世界トップクラスの研究機関であるクイーンズランド大学(UQ)は、ハイ・パフォーマンス・コンピューティング(HPC)環境におけるデータのキャプチャ、保存、分析、管理を簡素化することを目指していました。IBMビジネス・パートナーであるSundata社と協力して、IBM® Spectrum Scaleソフトウェアを活用して統合データ・ファブリックを開発し、画像集約型およびAIワークロードを大幅に高速化しました。

ビジネス上の課題

クイーンズランド大学は、複雑なAI主導のプロジェクトなどの研究コラボレーションを加速するために、毎日生成される数百テラバイトのデータをサポートできるストレージ・ソリューションを必要としていました。

概要と経緯

クイーンズランド大学は、IBM Spectrum Scaleを活用して、一元管理できる高性能データ・ファブリックを構築しました。また最近には、最速のHPC環境用にIBM Elastic Storage System(ESS)ソリューションを追加しました。

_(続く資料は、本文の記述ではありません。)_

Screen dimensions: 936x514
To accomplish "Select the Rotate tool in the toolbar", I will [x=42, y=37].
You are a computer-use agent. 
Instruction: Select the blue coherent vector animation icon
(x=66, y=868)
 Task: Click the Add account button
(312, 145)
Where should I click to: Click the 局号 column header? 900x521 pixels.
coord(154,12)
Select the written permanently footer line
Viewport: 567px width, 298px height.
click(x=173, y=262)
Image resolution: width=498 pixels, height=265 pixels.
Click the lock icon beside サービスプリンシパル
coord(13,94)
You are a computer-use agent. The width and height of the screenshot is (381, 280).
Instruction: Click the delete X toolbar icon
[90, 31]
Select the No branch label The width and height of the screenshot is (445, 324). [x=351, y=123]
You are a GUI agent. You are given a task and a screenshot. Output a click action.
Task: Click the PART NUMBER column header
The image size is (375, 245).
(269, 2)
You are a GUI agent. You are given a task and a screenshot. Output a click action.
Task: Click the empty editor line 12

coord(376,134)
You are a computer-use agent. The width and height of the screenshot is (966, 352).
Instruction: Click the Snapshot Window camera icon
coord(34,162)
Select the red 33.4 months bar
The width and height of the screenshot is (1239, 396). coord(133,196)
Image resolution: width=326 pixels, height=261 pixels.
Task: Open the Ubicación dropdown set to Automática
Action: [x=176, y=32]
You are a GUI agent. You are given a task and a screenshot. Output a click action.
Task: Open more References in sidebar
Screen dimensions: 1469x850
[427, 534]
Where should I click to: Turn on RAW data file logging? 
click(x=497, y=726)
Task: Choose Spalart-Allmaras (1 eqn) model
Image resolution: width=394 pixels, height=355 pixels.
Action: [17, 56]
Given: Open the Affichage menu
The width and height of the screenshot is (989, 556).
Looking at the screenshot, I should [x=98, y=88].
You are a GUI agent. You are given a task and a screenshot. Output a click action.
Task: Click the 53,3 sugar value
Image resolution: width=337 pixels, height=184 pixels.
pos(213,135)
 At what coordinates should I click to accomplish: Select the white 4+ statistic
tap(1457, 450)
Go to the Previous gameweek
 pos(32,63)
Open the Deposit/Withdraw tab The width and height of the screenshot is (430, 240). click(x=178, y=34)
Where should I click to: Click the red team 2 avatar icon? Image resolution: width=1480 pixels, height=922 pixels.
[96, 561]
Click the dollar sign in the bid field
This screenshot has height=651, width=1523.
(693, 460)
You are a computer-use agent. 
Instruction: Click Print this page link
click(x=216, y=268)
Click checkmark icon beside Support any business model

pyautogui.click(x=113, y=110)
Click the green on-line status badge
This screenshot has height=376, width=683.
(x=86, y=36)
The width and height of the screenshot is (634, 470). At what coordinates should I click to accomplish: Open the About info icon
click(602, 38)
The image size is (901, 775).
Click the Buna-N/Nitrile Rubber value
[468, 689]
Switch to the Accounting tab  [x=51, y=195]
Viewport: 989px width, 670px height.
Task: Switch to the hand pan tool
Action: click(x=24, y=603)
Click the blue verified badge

成果 2時間でソフトウェア・デファインド・ストレージのROIを達成
研究チームは、週に何百時間もの時間を節約できるようになりました。
医用画像解析のランタイムを約74%短縮
重要な研究の発見までの時間を短縮できるようになりました。
指数関数的に増加するデータ量
スケーラブルで、コスト効率に優れたストレージ・ファブリックがサポートしています。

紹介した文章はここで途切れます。